For many children, shielded by their parents from outbreaks of violence and anti-semitic propaganda, their experience of Nazism began with their exclusion from German public schools, which now had strict Jewish ‘quotas.’
Under the 1935 Nuremberg Laws, Jews were excluded from citizenship. In 1936, membership of Hitler Youth was made obligatory for all young ‘Aryans’, cementing the divide between Jewish youth and their former classmates. In 1938, as the persecution in Germany intensified further, the Nazis annexed first Austria and then the Sudetenland in Czechoslovakia, as remembered by Ilse Majer and Gerda Stein.
‘The city was full of strutting, posturing soldiers … A surprising number of neighbours in our block of flats, most of whom were good friends of ours, blossomed forth as fully fledged Nazi officers, complete with uniforms. Also several of our neighbours began to disappear … I was expelled from my school and had to go to a special school for Jewish children.’

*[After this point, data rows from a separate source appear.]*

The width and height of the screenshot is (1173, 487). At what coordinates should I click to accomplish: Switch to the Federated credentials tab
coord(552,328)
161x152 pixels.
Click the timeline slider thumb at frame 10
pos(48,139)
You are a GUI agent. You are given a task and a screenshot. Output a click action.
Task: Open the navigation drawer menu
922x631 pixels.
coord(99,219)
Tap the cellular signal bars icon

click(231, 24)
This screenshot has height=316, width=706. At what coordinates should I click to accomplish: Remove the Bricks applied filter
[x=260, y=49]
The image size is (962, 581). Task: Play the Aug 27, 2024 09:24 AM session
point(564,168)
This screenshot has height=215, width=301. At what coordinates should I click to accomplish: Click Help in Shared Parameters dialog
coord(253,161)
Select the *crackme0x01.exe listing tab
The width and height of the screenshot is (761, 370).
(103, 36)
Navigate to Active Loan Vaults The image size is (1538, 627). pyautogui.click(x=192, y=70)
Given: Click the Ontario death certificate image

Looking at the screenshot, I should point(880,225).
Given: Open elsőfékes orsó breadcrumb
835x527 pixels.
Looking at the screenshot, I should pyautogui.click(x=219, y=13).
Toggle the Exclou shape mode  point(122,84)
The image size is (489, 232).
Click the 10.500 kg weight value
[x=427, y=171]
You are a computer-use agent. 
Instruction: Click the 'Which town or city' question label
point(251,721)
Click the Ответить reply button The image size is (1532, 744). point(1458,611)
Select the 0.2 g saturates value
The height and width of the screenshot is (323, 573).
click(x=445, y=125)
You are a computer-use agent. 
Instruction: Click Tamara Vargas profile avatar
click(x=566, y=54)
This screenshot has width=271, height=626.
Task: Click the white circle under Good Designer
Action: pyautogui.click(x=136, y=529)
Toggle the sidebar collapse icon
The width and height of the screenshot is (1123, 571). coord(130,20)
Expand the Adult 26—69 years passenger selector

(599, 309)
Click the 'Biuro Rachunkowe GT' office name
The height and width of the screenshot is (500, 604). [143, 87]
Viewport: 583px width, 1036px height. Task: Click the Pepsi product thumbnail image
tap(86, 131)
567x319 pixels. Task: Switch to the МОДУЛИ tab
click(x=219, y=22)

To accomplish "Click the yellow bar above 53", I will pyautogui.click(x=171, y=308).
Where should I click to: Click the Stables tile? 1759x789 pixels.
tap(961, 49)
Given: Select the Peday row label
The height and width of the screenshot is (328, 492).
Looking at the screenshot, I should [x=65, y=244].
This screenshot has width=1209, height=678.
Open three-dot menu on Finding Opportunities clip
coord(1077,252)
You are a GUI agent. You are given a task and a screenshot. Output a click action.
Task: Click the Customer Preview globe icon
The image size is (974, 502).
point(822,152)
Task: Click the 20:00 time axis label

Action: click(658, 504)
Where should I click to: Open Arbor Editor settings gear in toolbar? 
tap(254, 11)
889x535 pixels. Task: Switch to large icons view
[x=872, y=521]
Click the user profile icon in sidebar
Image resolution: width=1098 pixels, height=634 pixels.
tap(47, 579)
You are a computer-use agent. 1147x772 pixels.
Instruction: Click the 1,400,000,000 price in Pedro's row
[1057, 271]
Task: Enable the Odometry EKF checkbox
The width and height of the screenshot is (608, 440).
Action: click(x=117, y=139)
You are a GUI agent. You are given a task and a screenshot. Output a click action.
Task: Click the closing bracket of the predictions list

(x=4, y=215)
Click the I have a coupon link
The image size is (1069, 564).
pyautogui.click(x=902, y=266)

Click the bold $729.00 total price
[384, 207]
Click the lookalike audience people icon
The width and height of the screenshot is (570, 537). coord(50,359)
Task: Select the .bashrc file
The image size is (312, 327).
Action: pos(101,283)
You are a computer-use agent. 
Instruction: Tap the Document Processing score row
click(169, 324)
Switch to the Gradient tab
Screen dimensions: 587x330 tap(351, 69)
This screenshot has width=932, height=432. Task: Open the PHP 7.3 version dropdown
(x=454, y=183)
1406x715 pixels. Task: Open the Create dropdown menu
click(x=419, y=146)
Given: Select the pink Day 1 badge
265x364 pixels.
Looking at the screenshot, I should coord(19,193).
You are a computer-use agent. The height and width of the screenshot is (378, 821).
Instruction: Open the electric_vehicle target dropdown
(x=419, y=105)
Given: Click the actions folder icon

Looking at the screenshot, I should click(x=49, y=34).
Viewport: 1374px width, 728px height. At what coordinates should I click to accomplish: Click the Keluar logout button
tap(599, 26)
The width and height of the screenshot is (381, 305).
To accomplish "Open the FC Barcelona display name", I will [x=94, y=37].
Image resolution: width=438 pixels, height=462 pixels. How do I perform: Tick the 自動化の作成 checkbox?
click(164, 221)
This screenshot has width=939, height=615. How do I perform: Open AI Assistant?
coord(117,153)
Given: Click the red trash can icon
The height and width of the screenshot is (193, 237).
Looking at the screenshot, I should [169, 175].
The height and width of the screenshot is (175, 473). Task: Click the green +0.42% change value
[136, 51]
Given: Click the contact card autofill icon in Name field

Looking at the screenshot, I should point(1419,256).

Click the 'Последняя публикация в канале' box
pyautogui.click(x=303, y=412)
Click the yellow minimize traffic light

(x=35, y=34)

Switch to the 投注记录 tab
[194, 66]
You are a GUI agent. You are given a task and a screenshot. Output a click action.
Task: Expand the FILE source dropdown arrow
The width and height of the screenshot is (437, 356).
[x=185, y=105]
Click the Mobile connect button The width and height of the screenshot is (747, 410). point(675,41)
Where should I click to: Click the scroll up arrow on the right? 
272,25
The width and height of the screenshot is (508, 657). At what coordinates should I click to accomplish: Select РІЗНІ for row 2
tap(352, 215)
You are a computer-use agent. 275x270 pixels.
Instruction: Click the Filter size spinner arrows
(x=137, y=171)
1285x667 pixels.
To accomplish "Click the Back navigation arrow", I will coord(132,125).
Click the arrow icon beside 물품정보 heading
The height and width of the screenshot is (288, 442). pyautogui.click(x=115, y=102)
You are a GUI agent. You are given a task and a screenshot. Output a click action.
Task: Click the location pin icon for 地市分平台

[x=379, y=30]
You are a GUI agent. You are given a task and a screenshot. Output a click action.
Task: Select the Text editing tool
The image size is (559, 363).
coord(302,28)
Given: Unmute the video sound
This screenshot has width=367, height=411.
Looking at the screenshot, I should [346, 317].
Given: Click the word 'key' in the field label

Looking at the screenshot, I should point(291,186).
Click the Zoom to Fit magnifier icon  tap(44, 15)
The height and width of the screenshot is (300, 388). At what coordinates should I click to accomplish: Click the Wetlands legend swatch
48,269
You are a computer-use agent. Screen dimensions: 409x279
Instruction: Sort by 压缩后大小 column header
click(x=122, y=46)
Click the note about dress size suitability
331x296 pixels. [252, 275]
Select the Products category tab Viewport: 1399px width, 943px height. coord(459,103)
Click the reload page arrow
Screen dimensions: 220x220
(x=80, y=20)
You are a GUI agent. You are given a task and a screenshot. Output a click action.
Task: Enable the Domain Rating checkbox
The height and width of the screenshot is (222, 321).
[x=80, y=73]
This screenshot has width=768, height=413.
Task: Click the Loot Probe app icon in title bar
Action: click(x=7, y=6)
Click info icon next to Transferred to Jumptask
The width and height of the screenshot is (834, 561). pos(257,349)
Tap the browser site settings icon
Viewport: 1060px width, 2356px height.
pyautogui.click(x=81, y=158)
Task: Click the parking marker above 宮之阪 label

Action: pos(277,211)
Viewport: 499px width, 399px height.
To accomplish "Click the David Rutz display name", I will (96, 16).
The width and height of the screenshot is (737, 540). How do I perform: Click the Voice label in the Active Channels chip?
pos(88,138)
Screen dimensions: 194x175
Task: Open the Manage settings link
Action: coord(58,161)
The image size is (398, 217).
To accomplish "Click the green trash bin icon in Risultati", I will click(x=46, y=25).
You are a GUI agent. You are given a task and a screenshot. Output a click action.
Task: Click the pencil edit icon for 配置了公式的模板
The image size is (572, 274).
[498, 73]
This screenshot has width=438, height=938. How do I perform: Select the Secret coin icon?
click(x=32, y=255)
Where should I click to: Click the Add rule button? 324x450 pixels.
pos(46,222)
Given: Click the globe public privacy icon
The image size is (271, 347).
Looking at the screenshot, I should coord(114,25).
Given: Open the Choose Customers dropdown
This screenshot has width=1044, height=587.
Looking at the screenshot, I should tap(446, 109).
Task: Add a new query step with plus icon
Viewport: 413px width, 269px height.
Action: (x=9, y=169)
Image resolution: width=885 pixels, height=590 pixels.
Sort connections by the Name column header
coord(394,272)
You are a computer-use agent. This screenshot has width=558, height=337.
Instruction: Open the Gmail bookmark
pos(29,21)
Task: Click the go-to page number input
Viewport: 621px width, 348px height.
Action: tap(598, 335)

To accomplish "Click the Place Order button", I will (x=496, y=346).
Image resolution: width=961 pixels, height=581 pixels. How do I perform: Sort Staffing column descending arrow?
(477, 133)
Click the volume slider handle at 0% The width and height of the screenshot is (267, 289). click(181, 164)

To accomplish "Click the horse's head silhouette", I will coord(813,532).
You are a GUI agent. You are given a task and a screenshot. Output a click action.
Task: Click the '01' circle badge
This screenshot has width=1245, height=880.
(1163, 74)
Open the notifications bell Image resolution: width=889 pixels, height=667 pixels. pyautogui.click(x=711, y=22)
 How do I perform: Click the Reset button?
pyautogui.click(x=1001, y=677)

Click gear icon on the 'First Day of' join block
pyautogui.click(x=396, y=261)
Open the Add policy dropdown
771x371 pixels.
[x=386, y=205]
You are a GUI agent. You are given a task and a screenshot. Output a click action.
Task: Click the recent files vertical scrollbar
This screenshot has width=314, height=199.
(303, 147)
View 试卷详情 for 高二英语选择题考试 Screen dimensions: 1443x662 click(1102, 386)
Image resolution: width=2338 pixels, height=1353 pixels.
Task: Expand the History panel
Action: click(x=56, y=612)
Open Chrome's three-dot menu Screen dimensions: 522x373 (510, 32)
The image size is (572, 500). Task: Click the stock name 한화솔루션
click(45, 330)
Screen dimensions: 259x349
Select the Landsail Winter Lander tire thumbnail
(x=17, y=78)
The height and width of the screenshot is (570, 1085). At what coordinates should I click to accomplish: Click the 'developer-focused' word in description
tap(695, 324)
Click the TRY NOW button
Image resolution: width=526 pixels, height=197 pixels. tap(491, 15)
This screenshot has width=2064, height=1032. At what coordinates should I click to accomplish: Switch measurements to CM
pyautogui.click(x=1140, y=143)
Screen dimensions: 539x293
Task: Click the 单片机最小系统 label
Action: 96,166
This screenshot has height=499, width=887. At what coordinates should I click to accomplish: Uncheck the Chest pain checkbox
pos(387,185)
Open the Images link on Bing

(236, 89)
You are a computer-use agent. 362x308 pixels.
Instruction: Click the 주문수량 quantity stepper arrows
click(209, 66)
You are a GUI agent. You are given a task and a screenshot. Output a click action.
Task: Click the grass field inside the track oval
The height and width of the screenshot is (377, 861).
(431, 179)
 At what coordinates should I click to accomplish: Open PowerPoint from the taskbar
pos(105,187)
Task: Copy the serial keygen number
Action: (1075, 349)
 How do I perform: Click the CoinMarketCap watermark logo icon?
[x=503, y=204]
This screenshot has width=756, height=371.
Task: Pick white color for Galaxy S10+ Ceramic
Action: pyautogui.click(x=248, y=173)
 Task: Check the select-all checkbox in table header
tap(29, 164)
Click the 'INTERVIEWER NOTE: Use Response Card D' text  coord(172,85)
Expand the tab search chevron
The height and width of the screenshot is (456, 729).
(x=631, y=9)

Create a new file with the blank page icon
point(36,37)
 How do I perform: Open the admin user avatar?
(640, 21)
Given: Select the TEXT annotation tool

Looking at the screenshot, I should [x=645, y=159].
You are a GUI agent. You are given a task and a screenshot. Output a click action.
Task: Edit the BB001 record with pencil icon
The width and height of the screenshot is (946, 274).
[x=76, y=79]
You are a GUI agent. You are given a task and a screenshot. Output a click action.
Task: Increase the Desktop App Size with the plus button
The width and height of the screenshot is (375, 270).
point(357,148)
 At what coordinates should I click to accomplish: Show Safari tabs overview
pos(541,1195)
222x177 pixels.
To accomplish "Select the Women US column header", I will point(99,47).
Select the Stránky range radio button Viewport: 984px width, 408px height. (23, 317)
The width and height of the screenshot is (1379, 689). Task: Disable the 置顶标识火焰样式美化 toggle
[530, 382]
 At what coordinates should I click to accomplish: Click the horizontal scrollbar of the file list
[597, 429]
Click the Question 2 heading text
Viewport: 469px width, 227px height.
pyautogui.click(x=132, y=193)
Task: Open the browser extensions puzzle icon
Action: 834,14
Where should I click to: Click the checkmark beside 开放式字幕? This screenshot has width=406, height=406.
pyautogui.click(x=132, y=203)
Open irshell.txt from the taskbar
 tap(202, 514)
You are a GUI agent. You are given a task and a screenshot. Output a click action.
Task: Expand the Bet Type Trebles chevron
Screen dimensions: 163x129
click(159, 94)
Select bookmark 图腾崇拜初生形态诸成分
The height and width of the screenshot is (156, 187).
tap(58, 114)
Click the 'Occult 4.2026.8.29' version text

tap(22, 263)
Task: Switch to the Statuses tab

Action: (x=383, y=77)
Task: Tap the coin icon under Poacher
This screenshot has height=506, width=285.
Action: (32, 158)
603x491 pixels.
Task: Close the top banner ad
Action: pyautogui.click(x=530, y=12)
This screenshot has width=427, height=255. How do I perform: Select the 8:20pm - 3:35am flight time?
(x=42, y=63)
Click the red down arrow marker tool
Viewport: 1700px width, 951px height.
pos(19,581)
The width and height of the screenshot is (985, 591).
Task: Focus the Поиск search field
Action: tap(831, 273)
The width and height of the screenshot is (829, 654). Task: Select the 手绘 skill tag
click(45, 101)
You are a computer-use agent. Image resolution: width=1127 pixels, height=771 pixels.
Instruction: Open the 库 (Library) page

Ilse Majer Williams, extracts of unpublished memoirs, remembering the Anschluss of Austria. Wiener Library Collections.
‘I’ve had such a terrible experience that I’m almost fit to burst…It was wonderful in grammar school, but I only went there for a week and now I’m a primary-schoolgirl again. It came about in the following way. Hitler took Karlsbad and we are emigrants. We fled to Prague. But we probably shan’t stay here either..’
Gerda Stein’s diary, 4th November 1938 (aged 11), describing her family’s flight from Sudetenland.
No way out
In July 1938, an international conference was organised in Evian, France, to address the growing number of of Jewish refugees. Most nations, including Britain, were unwilling to relax their immigration laws, and no agreement was reached.
Meanwhile in Germany, Jewish freedom of movement was increasingly restricted. In October 1938, the passports of all German Jews were recalled and stamped with a red J. By early 1939, all Jews were forced to carry identity cards, and those with ‘non-Jewish’ names had to adopt the second name ‘Israel’ or ‘Sara.’